___ DATA PROVIDED ___

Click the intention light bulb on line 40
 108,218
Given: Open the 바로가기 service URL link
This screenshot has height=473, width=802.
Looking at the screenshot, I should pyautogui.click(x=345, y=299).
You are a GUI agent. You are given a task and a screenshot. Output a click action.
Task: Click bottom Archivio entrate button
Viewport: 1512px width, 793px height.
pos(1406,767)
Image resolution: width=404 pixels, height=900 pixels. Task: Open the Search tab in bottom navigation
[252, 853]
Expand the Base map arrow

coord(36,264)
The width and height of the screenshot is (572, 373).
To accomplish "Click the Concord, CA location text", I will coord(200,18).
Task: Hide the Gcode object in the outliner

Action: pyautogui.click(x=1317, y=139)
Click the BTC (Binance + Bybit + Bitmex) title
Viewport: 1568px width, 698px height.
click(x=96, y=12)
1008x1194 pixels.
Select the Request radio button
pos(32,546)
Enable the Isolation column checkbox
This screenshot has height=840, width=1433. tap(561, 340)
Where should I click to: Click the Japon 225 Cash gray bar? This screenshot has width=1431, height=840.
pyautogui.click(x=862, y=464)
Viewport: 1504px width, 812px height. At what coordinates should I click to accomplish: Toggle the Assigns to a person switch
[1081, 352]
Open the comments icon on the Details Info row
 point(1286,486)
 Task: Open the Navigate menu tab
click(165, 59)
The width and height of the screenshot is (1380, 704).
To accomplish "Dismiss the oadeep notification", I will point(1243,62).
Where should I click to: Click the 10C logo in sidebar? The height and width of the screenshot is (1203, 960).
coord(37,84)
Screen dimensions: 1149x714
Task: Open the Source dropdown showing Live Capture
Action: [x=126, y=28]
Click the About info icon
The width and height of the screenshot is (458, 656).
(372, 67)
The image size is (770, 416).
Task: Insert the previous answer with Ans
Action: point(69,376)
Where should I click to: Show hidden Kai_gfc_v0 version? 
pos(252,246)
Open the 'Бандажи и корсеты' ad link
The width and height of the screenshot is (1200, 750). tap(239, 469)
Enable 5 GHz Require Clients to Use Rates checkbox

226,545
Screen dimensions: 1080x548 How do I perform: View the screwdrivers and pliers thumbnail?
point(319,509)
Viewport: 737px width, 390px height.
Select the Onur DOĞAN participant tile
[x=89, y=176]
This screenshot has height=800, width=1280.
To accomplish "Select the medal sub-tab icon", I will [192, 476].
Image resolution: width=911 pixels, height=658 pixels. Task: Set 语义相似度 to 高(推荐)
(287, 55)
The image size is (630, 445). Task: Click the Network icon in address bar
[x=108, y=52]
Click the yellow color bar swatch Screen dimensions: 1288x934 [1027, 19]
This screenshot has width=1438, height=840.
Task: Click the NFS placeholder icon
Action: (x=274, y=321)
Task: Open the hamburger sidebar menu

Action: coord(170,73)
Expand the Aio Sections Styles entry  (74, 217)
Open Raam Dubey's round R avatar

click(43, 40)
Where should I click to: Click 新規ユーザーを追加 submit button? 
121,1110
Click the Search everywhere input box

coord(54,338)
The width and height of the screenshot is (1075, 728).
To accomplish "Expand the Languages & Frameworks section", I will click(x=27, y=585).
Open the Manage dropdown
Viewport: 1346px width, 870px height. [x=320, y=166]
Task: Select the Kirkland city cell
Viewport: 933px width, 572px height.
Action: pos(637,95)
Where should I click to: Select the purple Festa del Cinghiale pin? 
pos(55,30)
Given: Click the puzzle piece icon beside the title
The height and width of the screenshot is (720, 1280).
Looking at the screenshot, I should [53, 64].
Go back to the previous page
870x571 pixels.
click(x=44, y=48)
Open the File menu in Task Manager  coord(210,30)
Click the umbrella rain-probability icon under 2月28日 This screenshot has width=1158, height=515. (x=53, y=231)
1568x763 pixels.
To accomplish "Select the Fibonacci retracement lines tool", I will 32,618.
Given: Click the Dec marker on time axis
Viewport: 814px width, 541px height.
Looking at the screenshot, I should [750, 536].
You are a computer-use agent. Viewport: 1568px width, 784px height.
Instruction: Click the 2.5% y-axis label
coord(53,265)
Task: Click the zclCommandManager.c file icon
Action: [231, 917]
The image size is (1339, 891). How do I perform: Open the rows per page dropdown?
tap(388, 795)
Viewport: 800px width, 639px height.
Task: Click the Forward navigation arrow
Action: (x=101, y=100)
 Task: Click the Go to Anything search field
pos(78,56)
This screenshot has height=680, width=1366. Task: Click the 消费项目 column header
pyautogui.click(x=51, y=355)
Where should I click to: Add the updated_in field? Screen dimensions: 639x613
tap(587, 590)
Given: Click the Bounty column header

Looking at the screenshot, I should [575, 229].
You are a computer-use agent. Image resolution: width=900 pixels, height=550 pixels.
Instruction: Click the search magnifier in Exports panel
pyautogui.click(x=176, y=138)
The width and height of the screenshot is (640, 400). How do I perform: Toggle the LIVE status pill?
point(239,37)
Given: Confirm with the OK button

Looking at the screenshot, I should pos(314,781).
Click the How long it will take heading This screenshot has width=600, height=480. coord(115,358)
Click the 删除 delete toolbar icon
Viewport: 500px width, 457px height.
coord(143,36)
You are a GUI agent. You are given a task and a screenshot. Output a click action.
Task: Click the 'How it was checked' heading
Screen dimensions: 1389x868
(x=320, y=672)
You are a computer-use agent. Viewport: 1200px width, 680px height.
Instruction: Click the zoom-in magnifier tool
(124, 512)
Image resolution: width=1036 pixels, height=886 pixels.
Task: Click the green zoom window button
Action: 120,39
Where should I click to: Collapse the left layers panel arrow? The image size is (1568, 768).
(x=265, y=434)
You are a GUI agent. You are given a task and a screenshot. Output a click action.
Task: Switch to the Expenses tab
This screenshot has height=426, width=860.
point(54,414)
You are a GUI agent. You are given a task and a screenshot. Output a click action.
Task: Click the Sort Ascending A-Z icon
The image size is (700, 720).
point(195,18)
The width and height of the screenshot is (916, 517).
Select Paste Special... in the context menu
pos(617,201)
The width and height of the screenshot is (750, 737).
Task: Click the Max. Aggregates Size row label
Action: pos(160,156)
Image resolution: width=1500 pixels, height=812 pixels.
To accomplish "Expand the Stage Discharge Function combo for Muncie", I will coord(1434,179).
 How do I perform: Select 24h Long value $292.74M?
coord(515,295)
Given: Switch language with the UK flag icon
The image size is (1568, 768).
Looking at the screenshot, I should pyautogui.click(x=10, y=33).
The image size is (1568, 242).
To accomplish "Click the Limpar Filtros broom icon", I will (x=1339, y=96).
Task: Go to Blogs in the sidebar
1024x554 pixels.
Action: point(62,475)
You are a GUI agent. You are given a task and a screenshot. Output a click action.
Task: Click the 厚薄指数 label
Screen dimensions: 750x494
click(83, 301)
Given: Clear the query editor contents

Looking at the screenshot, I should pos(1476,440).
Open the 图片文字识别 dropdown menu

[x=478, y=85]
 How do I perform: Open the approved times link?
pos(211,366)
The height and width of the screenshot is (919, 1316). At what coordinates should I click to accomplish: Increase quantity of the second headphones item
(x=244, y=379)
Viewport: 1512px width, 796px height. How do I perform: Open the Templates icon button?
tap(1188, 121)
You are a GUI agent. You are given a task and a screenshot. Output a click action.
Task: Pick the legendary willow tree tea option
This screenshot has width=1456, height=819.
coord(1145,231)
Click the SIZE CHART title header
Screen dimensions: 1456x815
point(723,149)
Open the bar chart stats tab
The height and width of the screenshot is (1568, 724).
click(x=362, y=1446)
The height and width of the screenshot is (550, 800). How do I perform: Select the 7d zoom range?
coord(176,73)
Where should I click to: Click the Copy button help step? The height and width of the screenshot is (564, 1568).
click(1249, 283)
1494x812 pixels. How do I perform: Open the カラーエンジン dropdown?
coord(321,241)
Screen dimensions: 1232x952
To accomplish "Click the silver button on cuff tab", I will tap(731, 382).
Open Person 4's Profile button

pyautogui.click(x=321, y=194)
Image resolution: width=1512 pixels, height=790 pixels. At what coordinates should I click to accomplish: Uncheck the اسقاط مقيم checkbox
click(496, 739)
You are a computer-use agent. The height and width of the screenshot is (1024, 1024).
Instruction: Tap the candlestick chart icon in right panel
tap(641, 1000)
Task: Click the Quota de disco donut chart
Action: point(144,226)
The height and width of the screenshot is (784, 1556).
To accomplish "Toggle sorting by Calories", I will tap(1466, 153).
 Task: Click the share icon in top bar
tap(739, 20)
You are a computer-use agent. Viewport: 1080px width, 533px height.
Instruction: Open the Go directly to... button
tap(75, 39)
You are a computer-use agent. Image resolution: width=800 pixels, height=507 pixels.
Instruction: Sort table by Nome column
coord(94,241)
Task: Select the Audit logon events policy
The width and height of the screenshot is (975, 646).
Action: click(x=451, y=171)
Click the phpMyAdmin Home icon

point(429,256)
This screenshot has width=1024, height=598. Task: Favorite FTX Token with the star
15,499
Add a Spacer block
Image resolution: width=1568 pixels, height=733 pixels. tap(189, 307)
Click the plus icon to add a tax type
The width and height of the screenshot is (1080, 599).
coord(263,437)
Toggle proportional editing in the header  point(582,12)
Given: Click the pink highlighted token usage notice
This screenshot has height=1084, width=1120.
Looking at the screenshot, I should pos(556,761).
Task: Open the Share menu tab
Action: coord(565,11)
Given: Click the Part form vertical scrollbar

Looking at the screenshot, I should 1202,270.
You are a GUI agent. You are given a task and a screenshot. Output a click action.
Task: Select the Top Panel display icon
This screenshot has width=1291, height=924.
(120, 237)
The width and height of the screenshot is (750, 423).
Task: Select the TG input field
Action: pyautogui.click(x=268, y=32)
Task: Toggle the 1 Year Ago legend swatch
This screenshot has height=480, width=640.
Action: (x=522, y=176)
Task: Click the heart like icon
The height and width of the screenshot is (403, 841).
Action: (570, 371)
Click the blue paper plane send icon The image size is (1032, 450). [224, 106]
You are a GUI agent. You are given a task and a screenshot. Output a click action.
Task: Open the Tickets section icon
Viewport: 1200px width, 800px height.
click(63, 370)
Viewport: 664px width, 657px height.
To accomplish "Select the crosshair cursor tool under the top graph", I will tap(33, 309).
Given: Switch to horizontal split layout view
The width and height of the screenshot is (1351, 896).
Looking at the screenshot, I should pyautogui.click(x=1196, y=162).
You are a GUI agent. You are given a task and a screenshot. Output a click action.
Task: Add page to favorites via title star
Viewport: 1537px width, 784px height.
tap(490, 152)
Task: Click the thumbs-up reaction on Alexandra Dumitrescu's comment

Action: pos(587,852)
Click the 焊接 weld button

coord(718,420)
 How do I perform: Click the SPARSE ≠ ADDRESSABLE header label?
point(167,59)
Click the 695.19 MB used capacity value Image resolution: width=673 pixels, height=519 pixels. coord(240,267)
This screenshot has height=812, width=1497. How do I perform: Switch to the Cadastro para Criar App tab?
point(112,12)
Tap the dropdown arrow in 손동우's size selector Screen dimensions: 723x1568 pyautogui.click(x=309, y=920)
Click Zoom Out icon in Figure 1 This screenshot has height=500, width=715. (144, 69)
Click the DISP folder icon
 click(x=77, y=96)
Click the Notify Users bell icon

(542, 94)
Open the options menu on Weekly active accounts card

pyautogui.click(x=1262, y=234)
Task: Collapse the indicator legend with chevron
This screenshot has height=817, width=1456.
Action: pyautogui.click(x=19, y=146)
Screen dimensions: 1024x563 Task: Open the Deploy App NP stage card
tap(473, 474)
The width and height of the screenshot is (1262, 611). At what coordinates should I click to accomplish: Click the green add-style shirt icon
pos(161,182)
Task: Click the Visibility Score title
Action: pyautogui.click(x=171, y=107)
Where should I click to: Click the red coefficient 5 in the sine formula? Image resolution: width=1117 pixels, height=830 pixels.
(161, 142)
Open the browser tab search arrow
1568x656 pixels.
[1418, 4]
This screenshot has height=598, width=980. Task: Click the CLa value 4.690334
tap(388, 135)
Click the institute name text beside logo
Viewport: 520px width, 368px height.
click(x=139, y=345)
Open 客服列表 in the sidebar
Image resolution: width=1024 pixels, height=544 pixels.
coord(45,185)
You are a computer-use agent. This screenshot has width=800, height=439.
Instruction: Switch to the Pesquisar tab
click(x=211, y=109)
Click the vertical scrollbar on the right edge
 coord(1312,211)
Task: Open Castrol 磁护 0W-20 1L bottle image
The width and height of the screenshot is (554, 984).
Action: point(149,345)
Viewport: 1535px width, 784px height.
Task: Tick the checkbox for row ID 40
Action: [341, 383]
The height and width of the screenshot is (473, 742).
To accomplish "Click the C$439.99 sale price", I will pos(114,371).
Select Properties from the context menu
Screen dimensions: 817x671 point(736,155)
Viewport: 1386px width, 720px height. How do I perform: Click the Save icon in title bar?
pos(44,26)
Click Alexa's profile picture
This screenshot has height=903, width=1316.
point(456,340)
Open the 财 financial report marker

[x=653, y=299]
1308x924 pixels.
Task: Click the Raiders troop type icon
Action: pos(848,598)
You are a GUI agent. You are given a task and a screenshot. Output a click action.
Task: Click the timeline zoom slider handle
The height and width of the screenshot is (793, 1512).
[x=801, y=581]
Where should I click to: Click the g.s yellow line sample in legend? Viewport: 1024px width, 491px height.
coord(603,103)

___

Please repeat the data starting at the line containing "Given: Click the Bounty column header" and ending at the line containing "point(195,18)", swapping "magnifier" for "magnifying glass" and leaving everything else unchanged.

Given: Click the Bounty column header

Looking at the screenshot, I should [575, 229].
You are a computer-use agent. Image resolution: width=900 pixels, height=550 pixels.
Instruction: Click the search magnifying glass in Exports panel
pyautogui.click(x=176, y=138)
The width and height of the screenshot is (640, 400). How do I perform: Toggle the LIVE status pill?
point(239,37)
Given: Confirm with the OK button

Looking at the screenshot, I should pos(314,781).
Click the How long it will take heading This screenshot has width=600, height=480. coord(115,358)
Click the 删除 delete toolbar icon
Viewport: 500px width, 457px height.
coord(143,36)
You are a GUI agent. You are given a task and a screenshot. Output a click action.
Task: Click the 'How it was checked' heading
Screen dimensions: 1389x868
(x=320, y=672)
You are a computer-use agent. Viewport: 1200px width, 680px height.
Instruction: Click the zoom-in magnifying glass tool
(124, 512)
Image resolution: width=1036 pixels, height=886 pixels.
Task: Click the green zoom window button
Action: 120,39
Where should I click to: Collapse the left layers panel arrow? The image size is (1568, 768).
(x=265, y=434)
You are a GUI agent. You are given a task and a screenshot. Output a click action.
Task: Switch to the Expenses tab
This screenshot has height=426, width=860.
point(54,414)
You are a GUI agent. You are given a task and a screenshot. Output a click action.
Task: Click the Sort Ascending A-Z icon
The image size is (700, 720).
point(195,18)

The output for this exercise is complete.